= Remote Database Access =

Protocol standard for database access

Remote database access (RDA) is a protocol standard for database access produced in 1993 by the International Organization for Standardization (ISO). Despite early efforts to develop proof of concept implementations of RDA for major commercial relational database management systems (RDBMSs) (including Oracle, Rdb, NonStop SQL and Teradata), this standard has not found commercial support from database vendors. The standard has since been withdrawn, and replaced by ISO/IEC 9579:1999 - Information technology -- Remote Database Access for SQL, which has also been withdrawn, and replaced by ISO/IEC 9579:2000 Information technology -- Remote database access for SQL with security enhancement.

== Purpose ==
The purpose of RDA is to describe the connection of a database client to a database server.
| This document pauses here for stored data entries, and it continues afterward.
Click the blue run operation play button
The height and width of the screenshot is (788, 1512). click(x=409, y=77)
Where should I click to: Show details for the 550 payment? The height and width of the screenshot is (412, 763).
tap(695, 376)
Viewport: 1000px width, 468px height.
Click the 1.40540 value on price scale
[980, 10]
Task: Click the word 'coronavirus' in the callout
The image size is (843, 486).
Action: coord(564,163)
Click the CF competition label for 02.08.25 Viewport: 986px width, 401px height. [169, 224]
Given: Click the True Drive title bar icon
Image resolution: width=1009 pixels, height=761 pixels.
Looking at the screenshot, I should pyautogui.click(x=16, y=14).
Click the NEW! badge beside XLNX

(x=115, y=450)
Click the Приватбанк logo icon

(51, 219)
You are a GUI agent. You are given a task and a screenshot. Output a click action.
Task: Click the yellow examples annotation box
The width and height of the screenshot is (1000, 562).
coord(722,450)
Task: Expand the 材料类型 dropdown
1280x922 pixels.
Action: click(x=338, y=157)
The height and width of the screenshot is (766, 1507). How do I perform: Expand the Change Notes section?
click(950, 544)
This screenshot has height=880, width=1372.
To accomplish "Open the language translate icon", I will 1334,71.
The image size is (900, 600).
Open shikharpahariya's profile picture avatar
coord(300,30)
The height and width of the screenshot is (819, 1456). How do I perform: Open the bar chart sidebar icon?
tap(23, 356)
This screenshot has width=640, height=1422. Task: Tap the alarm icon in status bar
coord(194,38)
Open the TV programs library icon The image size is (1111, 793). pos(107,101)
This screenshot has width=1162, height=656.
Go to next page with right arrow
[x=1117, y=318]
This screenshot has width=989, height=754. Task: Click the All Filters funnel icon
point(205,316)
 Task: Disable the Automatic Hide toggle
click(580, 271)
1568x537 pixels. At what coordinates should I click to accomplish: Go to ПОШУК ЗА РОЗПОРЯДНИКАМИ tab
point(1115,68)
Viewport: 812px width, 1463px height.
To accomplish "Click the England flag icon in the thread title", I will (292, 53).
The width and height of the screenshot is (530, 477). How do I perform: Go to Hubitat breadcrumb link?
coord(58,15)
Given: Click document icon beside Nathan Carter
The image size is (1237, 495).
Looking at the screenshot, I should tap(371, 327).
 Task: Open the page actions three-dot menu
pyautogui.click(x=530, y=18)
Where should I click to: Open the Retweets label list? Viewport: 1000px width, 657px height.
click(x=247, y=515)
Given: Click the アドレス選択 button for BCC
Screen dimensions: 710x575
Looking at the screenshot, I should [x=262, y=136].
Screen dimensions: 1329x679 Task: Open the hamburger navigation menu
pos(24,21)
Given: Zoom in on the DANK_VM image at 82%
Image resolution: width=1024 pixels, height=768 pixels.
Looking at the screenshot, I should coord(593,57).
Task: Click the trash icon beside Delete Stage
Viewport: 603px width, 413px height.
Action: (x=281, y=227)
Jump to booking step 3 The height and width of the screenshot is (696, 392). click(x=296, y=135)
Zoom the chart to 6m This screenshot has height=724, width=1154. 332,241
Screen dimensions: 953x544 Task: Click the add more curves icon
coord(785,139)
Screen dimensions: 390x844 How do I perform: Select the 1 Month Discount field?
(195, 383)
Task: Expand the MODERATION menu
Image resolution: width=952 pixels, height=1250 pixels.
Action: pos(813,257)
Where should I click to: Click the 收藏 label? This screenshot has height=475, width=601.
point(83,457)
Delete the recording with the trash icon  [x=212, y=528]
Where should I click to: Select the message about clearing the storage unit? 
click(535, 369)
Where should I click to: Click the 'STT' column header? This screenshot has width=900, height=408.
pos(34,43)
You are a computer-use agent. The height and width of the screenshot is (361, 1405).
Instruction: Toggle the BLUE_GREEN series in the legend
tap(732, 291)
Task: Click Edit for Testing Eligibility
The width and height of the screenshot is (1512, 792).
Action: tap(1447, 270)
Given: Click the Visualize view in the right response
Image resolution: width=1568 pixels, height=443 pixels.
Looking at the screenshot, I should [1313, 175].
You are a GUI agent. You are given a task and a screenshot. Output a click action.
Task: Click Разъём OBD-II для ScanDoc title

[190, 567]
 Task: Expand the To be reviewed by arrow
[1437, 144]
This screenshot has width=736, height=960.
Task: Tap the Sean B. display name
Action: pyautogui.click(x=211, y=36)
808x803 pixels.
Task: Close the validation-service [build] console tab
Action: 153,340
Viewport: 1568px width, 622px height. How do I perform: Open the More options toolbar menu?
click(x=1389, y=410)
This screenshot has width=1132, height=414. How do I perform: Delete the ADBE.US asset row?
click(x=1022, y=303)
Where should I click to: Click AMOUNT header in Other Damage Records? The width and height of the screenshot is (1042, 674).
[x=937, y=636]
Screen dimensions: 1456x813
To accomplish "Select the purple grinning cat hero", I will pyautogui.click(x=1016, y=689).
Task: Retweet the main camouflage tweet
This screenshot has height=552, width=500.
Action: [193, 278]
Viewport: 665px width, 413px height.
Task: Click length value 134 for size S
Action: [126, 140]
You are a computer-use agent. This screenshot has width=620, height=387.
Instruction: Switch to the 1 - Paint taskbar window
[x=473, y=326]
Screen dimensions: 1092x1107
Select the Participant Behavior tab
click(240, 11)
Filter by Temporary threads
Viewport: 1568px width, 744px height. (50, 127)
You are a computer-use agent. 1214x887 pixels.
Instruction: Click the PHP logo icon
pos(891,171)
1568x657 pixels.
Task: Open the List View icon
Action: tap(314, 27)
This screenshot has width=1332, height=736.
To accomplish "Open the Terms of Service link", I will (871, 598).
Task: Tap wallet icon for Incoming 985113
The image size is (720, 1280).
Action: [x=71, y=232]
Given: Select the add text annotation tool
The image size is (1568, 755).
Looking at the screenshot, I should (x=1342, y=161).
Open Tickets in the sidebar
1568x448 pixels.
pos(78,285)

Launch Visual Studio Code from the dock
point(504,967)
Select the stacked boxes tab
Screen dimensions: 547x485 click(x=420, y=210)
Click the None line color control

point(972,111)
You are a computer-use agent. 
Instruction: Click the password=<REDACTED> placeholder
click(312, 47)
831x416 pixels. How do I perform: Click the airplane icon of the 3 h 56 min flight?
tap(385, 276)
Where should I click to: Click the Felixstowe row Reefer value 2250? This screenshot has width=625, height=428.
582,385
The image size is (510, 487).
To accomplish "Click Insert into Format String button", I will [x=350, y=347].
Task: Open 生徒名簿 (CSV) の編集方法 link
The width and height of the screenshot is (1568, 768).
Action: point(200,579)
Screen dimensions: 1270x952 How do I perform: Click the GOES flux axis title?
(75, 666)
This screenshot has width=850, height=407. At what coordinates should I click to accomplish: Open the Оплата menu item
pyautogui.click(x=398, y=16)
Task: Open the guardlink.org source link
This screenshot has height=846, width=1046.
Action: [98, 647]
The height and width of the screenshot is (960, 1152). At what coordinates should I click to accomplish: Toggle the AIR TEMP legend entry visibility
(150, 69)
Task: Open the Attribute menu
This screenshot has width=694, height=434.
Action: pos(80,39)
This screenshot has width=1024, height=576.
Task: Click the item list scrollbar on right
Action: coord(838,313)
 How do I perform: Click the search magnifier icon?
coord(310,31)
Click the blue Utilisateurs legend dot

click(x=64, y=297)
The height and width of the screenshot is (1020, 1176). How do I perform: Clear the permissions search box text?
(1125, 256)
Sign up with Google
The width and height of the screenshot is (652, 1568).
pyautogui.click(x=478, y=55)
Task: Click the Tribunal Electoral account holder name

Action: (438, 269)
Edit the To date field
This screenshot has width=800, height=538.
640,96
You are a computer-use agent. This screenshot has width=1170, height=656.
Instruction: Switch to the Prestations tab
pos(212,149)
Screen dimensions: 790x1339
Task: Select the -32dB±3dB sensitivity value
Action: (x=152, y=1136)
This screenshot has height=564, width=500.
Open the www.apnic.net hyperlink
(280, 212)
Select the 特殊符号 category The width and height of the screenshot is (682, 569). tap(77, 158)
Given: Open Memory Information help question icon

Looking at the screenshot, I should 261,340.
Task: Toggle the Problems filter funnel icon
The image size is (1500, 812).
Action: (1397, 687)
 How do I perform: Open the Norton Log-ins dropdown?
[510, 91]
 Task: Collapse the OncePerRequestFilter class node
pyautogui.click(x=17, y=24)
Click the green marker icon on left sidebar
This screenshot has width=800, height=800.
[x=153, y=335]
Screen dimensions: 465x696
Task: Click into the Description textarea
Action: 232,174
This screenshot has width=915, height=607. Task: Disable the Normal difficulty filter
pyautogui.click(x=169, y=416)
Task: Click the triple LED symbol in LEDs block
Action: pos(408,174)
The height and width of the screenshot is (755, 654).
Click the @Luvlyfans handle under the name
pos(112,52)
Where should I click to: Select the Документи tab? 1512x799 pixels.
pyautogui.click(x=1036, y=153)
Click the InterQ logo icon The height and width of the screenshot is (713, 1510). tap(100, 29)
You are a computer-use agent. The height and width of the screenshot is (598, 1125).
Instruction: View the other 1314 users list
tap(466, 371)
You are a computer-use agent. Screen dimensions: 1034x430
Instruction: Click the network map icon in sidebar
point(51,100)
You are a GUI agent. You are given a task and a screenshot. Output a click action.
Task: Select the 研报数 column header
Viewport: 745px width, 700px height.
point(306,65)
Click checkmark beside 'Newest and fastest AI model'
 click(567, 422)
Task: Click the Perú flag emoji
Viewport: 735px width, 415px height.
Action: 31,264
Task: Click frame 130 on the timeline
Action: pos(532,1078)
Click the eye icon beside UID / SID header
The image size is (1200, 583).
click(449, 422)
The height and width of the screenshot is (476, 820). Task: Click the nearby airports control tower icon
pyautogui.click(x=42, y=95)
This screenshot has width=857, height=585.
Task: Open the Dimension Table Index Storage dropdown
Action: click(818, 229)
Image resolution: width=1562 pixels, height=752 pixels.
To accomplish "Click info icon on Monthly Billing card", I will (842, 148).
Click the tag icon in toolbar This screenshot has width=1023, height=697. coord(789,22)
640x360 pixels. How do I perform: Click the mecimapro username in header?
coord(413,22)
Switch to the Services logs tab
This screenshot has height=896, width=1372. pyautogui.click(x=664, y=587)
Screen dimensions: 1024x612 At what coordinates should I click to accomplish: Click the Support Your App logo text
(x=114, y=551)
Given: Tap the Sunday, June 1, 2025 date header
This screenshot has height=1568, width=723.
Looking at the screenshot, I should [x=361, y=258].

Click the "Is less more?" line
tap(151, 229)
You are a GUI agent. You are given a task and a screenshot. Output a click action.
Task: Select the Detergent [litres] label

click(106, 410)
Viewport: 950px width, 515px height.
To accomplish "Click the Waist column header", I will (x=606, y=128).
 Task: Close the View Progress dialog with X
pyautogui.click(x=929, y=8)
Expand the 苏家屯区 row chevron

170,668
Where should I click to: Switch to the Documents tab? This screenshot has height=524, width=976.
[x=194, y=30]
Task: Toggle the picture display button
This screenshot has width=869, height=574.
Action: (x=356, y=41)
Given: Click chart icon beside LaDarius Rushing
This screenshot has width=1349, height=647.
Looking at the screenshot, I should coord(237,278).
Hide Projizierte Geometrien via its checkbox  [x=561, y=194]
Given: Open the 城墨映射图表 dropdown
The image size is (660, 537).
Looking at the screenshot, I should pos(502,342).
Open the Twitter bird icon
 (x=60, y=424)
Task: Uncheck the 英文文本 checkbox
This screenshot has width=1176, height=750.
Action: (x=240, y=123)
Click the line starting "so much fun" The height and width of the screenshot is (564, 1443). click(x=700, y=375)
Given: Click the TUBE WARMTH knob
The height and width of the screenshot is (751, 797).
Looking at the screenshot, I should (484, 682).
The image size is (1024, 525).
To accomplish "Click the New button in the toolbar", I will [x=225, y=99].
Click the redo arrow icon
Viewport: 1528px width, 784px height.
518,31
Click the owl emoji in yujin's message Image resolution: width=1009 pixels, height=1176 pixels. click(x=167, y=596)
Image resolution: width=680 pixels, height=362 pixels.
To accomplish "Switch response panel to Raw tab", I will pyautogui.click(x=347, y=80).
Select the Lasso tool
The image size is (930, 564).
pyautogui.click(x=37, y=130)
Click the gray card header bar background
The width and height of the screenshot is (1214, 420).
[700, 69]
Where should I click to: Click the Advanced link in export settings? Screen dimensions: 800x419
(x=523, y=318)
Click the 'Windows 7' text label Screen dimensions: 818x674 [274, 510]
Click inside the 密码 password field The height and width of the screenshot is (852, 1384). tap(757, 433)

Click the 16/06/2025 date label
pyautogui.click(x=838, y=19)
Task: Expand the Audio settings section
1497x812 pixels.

It includes features for:
- communicating database operations and parameters from the client to the server,
- in return, transporting result data from the server to the client,
- database transaction management, and
- exchange of information.

RDA is an application-level protocol, inasmuch that it builds on an existing network connection between client and server. In the case of TCP/IP connections, RFC 1066 is used for implementing RDA.

== History ==
RDA was published in 1993 as a combined standard of ANSI, ISO (International Organization for Standardization) and IEC (International Electrotechnical Commission). The standards definition comprises two parts:

- ANSI/ISO/IEC 9579-1:1993 - Remote Database Access -- Part 1: Generic Model, Service and Protocol
- ANSI/ISO/IEC 9579-2:1993

== Sources ==

- "Remote Database Access"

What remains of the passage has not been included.